A vortex tube (VT) is a separator system (for energy, fluids and particles) that is often used in the industries to provide cooling and heating services. Its exceptional features including; “simplicity of the structure” and “high temperature difference between the outlets” have made it widely used in the thermal applications. The cold outlet structure located in the vortex chamber significantly can change the thermodynamic performance of the VT due to its position at the beginning of the energy separation process.

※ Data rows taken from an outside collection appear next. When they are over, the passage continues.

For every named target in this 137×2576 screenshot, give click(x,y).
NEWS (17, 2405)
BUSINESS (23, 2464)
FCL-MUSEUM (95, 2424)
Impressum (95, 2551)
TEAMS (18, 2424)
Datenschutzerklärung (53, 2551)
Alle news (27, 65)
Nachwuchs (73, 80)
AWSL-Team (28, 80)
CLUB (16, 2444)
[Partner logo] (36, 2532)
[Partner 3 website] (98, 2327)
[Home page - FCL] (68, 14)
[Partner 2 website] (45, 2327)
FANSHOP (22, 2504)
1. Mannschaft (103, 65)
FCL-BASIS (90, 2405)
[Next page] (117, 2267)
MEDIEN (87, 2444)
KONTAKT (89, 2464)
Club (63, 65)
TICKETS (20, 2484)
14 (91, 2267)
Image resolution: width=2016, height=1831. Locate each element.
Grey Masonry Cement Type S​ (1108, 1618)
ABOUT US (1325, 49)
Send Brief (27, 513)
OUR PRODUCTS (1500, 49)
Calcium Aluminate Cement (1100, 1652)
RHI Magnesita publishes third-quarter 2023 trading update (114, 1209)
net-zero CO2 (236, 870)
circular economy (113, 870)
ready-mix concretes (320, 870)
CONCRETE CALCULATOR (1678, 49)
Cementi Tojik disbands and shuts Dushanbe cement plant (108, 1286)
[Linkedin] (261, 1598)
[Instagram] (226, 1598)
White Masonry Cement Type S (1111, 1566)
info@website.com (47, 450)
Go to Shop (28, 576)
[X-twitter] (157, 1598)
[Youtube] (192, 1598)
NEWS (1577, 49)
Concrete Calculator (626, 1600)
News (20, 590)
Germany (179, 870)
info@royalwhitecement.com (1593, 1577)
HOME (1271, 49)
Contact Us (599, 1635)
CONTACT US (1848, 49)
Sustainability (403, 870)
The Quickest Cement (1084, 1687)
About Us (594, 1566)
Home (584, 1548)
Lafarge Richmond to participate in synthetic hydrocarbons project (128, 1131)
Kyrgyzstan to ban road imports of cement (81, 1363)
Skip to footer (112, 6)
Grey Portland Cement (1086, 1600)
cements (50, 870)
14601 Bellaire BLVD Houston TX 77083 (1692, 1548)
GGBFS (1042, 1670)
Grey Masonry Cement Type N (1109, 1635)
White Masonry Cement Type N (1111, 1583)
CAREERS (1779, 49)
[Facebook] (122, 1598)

This experimental research focuses on increasing the thermal efficiency of the VT by designing an optimized venturi instead of the cold orifice. The effects of the venturi structural parameters including the middle part diameter (Ø = 12, 13 and 14 mm), the convergence angle (β = 0, 1, 2, 3 and 4°) and the divergence angle (θ = 0, 1, 2, 3 and 4°) are considered on the VT efficiency criteria like; the temperature separations (ΔTc,h,t), the isentropic efficiency (η), the power separations (Q̇c,h,t) and the coefficient of performance (COP). The results show that there are optimum values (Ø = 13 mm, β = 3° and θ = 1°) for obtaining the maximum thermal improvements: ΔTc: 61.68%, ΔTh: 58.74%, ΔTt: 53.39%, η: 61.70%, Q̇c: 47.16%, Q̇h: 61.71%, Q̇t: 55.44%, COPCM: 50% and COPHP: 65%.